■ Extract:
(begin)

All That Matters: What Is It We Value in School and Beyond? Linda Rief and Maureen Barbieri, editors. Portsmouth, N.H.: Heinemann, 1995.
In this collection of memoirs, essays, and poetry, teachers describe innovative evaluation approaches they have taken and how these reflect what matters to them in their own lives. When they are not with their students, these teachers often are thinking of them, reflecting on how they teach these children and what they should do next. The idea is that new methods of instruction and evaluation will evolve in accordance with who teachers are and what they are willing to bring to their teaching.
Rief and Barbieri believe that evaluation is an ongoing process that is part of the life of the classroom. They examine aspects of portfolio assessment, professional development, and parental involvement. In the process, they provide an excellent picture of the many benefits of authentic assessment and the evaluation of students.
Published by Heinemann, 361 Hanover St., Portsmouth, NH 03801-3912. Price: $22.50.
—Reviewed by Donna Clovis, Princeton Regional Schools, Princeton, New Jersey.

Horace's Hope

Horace's Hope: What Works for the American High School by Theodore Sizer. Boston: Houghton Mifflin, 1996.
Horace's Hope is the third in a series of books in which the author uses Horace, a fictional high school English teacher, to look at U.S. secondary schools from the perspective of teachers who, like Horace, are too often constrained and compromised by traditional institutional structures and practices.
Sizer's contrasting portraits of schools offer powerful evidence of what needs to be changed and how much is possible when educators get serious about high school reform. At "Tillson High School," little has changed since Horace first visited in 1981. At other schools connected with the Coalition of Essential Schools, such as Thayer High School in New Hampshire, reforms have dramatically increased student engagement.
Two chapters, "The Words of Reform" and "What Matters," may be particularly helpful to educators who need to persuade others that we must not measure achievement only with standardized tests. Sizer offers a baker's dozen findings from work in Coalition schools. He explains how the mantras of accountability, choice, and world-class standars, can be rethought in ways that matter for students. Exhibitions, for example, are a more meaningful way to measure the kind of personal, in-depth learning we should expect for all students.
Sizer also urges us to question the assumption that all Americans agree on the purpose of education. And he explains why education policy must deal with what Lawrence Gremin called "configurations of education"—schools taking a variety of forms. Educators cannot pretend that poserful cultural influences and other outside forces do not exist. "Public education is an idea, not a structure," Sizer argues, and providing equal access for everyone to these "new configurations of educating institutions" (of which school is only one) will likely challenge the conventional ways of doing things.

(end)

■ Jobs:
1) Condense the paragraph of the reviews that begins "Sizer's contrasting portraits of schools" into two shorter sentences, keeping its main facts.
2) In the records, edit the lines between the one holding "Image resolution: width=568" and the one holding "Click the formula", inclusive, changing "Image resolution" to "Screenshot size" and leaving everything else the same. Return only those lines.

Entries for locating text and elements:

(begin)

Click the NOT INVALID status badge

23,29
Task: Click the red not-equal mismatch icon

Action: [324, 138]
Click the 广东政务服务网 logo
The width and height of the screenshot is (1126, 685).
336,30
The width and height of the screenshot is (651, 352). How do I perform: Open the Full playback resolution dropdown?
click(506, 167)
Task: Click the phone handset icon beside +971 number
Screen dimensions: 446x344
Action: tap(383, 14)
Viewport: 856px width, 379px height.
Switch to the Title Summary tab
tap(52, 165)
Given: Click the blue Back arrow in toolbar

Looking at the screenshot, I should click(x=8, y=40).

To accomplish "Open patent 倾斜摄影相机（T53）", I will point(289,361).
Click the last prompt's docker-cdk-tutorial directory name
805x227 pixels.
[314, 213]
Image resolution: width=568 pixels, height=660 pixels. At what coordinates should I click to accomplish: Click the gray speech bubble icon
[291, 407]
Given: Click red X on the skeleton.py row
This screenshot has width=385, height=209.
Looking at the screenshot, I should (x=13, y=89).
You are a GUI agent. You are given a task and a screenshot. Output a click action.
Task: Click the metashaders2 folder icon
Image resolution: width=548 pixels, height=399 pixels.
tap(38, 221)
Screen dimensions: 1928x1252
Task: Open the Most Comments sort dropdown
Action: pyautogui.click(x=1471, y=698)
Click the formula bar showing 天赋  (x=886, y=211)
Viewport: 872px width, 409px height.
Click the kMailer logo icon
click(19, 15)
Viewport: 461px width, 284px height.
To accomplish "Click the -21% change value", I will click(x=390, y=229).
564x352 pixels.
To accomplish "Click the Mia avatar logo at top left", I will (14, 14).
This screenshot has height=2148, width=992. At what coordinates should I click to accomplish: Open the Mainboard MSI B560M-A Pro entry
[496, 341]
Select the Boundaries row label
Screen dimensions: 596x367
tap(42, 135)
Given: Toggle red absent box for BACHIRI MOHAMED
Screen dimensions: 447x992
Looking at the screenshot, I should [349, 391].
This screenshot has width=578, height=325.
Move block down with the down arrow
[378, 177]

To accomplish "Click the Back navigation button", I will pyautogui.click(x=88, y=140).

(end)

■ Exercise answers:
1) Sizer's contrasting school portraits show what must change and how much is possible when educators take high school reform seriously. "Tillson High School" has changed little since Horace's first visit in 1981, while reforms at other Coalition of Essential Schools members, such as Thayer High School in New Hampshire, have dramatically increased student engagement.

2)
Screenshot size: width=568 pixels, height=660 pixels. At what coordinates should I click to accomplish: Click the gray speech bubble icon
[291, 407]
Given: Click red X on the skeleton.py row
This screenshot has width=385, height=209.
Looking at the screenshot, I should (x=13, y=89).
You are a GUI agent. You are given a task and a screenshot. Output a click action.
Task: Click the metashaders2 folder icon
Screenshot size: width=548 pixels, height=399 pixels.
tap(38, 221)
Screen dimensions: 1928x1252
Task: Open the Most Comments sort dropdown
Action: pyautogui.click(x=1471, y=698)
Click the formula bar showing 天赋  (x=886, y=211)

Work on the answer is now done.